Task brief: Exactly the lines from the one containing "The image size is (1420, 846)." through the end of the listing should be written out, both ends included, and nothing more.
+++
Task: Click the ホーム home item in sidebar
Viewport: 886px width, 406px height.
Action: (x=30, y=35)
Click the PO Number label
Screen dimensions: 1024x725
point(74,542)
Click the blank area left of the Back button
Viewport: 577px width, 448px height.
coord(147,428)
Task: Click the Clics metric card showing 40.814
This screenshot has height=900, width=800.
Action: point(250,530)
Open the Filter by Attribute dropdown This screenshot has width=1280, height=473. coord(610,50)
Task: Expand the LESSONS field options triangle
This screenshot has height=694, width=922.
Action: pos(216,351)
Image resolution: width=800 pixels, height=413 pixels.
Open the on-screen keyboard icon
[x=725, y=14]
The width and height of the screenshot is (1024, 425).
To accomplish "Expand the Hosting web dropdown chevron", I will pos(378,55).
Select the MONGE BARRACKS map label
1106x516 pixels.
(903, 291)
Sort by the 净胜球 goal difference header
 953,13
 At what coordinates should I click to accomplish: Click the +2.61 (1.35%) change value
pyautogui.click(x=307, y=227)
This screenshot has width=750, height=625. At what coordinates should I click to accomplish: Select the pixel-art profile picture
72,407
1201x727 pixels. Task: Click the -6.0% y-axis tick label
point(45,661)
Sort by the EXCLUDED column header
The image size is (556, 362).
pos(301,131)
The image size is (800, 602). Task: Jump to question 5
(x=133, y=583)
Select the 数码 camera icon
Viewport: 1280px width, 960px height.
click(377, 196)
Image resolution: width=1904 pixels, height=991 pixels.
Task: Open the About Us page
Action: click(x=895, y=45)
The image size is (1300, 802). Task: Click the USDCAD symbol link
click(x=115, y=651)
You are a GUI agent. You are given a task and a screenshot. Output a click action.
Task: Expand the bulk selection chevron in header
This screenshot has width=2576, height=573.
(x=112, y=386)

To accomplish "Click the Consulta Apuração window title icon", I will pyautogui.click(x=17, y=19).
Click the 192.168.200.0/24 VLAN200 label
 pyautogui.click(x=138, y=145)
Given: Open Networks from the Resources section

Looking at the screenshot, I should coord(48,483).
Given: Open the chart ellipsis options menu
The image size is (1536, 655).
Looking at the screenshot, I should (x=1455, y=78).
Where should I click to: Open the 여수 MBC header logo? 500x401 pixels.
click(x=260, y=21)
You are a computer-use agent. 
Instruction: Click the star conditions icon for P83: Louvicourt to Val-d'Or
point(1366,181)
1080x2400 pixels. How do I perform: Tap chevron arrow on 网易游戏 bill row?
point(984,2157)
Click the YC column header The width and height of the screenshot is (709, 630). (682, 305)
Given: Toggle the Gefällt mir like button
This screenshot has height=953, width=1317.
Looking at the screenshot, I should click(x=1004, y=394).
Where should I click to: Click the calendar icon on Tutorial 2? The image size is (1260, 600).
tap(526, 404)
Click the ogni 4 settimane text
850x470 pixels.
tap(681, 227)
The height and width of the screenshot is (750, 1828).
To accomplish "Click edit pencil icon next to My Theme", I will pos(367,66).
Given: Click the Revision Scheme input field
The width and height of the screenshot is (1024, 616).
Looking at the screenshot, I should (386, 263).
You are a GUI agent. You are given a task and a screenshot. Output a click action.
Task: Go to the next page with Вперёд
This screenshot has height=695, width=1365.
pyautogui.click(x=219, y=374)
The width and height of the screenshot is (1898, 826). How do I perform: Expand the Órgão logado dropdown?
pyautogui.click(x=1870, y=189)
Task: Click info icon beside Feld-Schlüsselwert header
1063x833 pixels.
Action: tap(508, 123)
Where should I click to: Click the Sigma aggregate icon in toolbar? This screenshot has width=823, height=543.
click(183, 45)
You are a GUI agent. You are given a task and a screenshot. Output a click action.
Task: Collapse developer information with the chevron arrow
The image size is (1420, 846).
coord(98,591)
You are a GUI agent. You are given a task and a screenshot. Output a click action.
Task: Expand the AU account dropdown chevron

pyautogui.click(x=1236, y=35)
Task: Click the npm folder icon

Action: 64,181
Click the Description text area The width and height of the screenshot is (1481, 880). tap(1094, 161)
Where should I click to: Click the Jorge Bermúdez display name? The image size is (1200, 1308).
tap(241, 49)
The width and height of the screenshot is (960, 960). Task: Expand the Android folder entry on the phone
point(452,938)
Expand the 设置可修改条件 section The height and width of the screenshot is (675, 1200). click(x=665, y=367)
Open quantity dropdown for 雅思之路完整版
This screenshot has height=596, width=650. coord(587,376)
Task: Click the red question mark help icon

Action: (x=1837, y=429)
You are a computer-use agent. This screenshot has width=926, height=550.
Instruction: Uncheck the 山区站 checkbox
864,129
+++
Response box:
The image size is (1420, 846).
coord(98,591)
You are a GUI agent. You are given a task and a screenshot. Output a click action.
Task: Expand the AU account dropdown chevron

pyautogui.click(x=1236, y=35)
Task: Click the npm folder icon

Action: 64,181
Click the Description text area The width and height of the screenshot is (1481, 880). tap(1094, 161)
Where should I click to: Click the Jorge Bermúdez display name? The image size is (1200, 1308).
tap(241, 49)
The width and height of the screenshot is (960, 960). Task: Expand the Android folder entry on the phone
point(452,938)
Expand the 设置可修改条件 section The height and width of the screenshot is (675, 1200). click(x=665, y=367)
Open quantity dropdown for 雅思之路完整版
This screenshot has height=596, width=650. coord(587,376)
Task: Click the red question mark help icon

Action: (x=1837, y=429)
You are a computer-use agent. This screenshot has width=926, height=550.
Instruction: Uncheck the 山区站 checkbox
864,129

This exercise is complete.